(Data excerpts)

━━━━━━━━━━━━━━━━

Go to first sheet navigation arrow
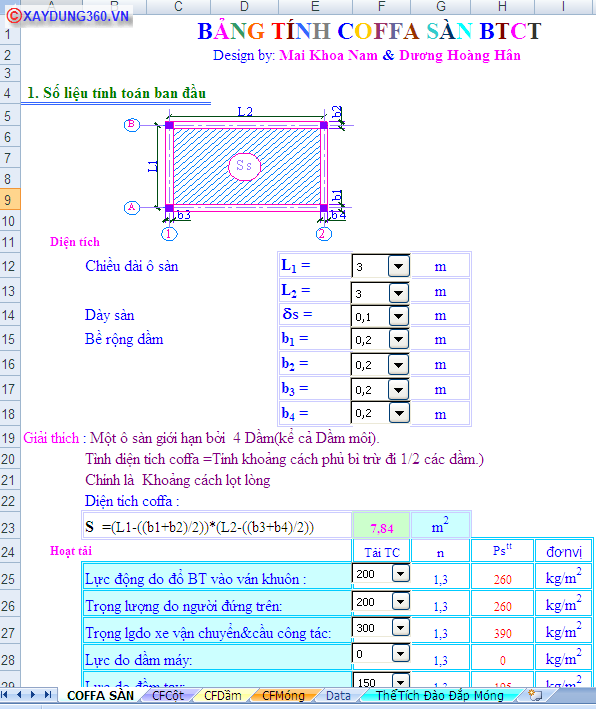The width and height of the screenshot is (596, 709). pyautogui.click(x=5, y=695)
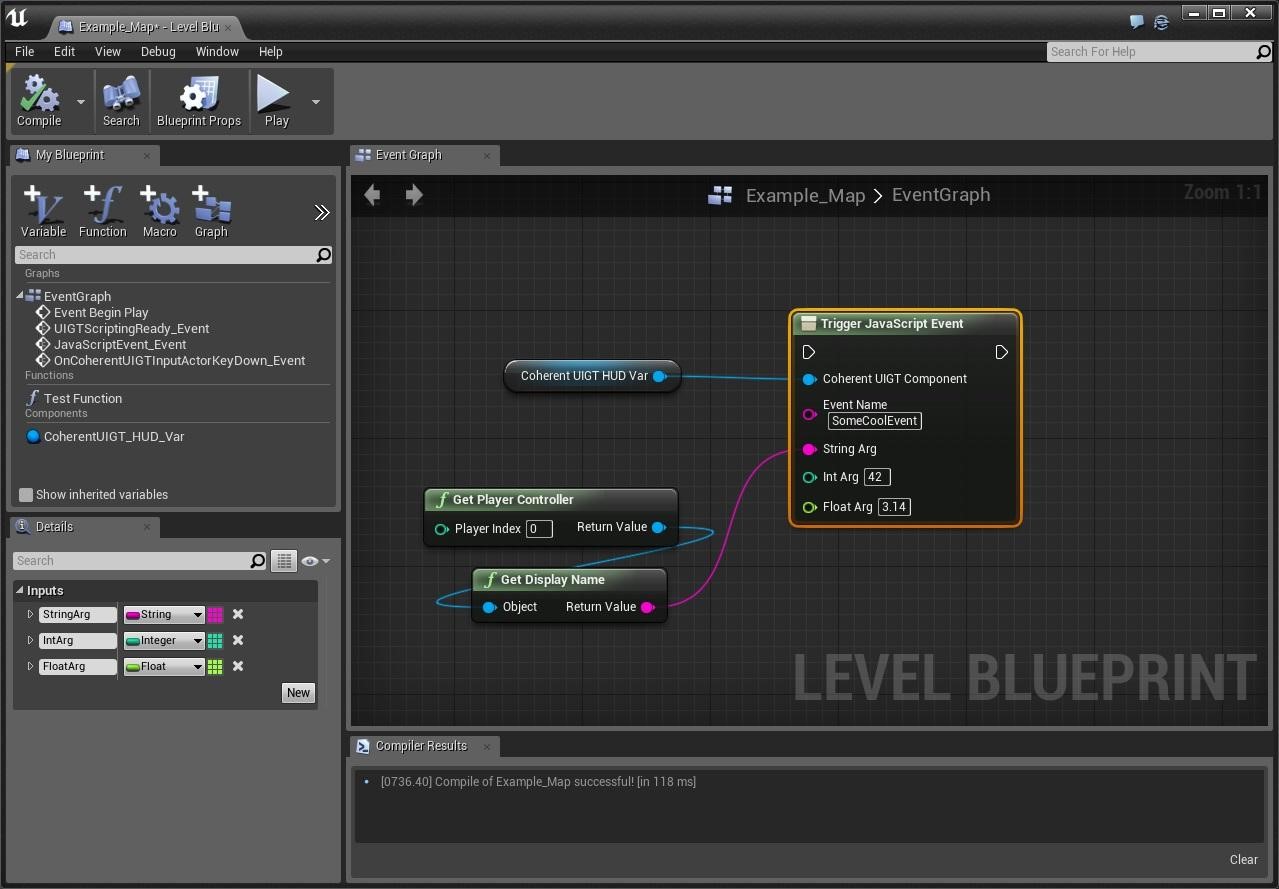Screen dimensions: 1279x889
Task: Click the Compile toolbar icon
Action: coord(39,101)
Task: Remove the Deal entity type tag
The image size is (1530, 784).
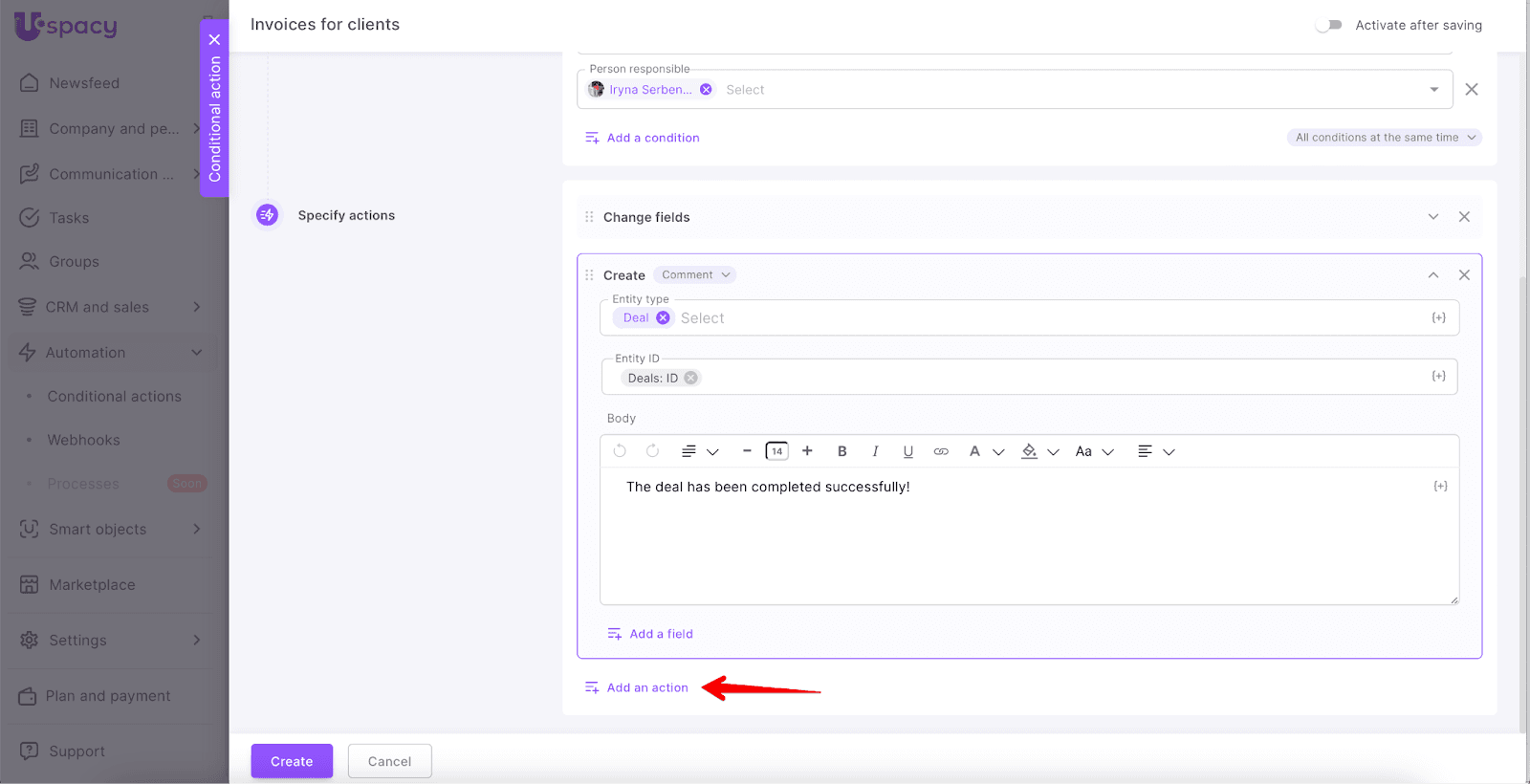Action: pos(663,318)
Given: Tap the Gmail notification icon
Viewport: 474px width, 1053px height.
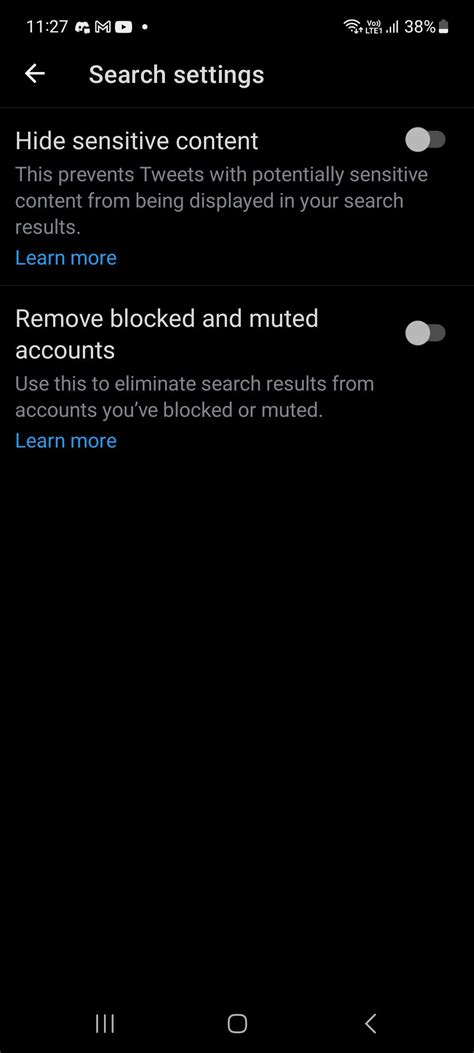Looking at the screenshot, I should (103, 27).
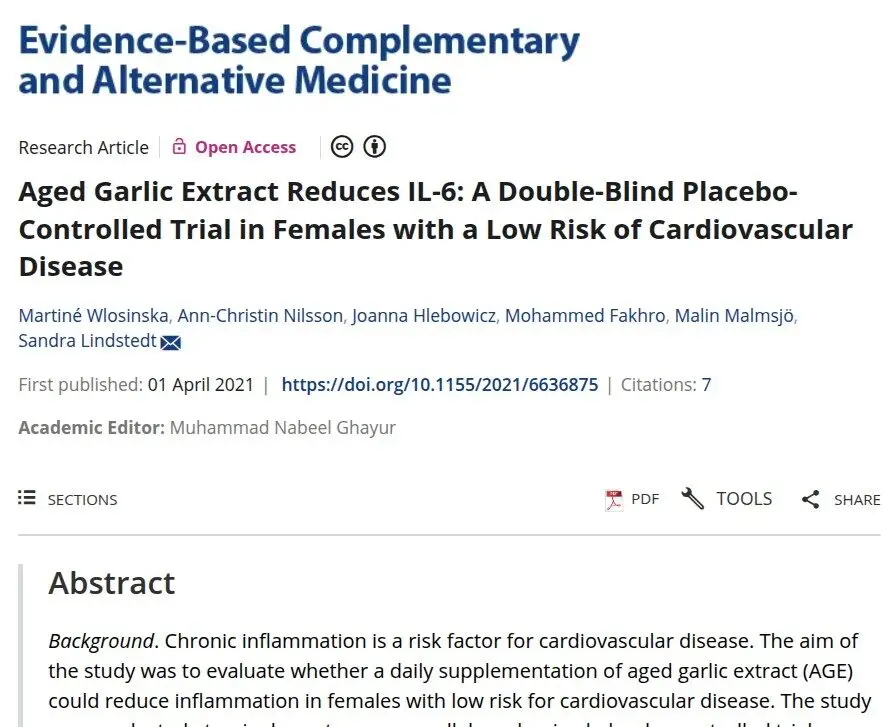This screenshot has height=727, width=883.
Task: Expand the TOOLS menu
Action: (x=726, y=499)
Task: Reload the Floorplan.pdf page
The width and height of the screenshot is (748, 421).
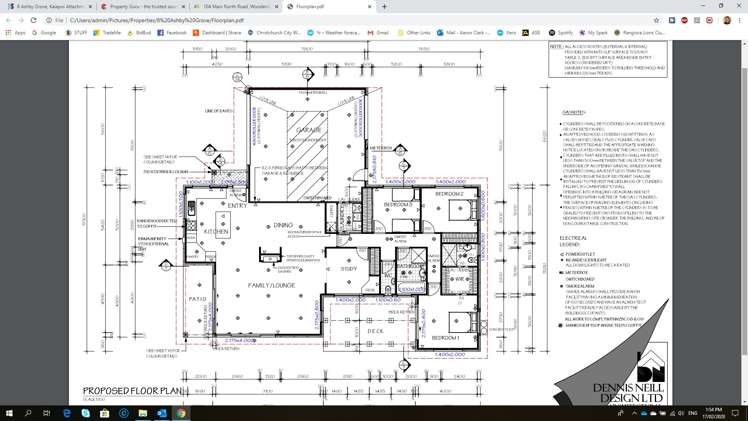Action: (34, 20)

━━━━━━━━━━━━━━━━

▶ What the task asks
Extract, character for character, every line from the one that holds "Given: Tap the Gmail notification icon" through the end of the entries above. Include both boundary lines and no pictures.

▶ Answer to this problem
Given: Tap the Gmail notification icon
Viewport: 474px width, 1053px height.
Looking at the screenshot, I should (103, 27).
This screenshot has height=727, width=883.
Task: Expand the TOOLS menu
Action: (x=726, y=499)
Task: Reload the Floorplan.pdf page
The width and height of the screenshot is (748, 421).
Action: (34, 20)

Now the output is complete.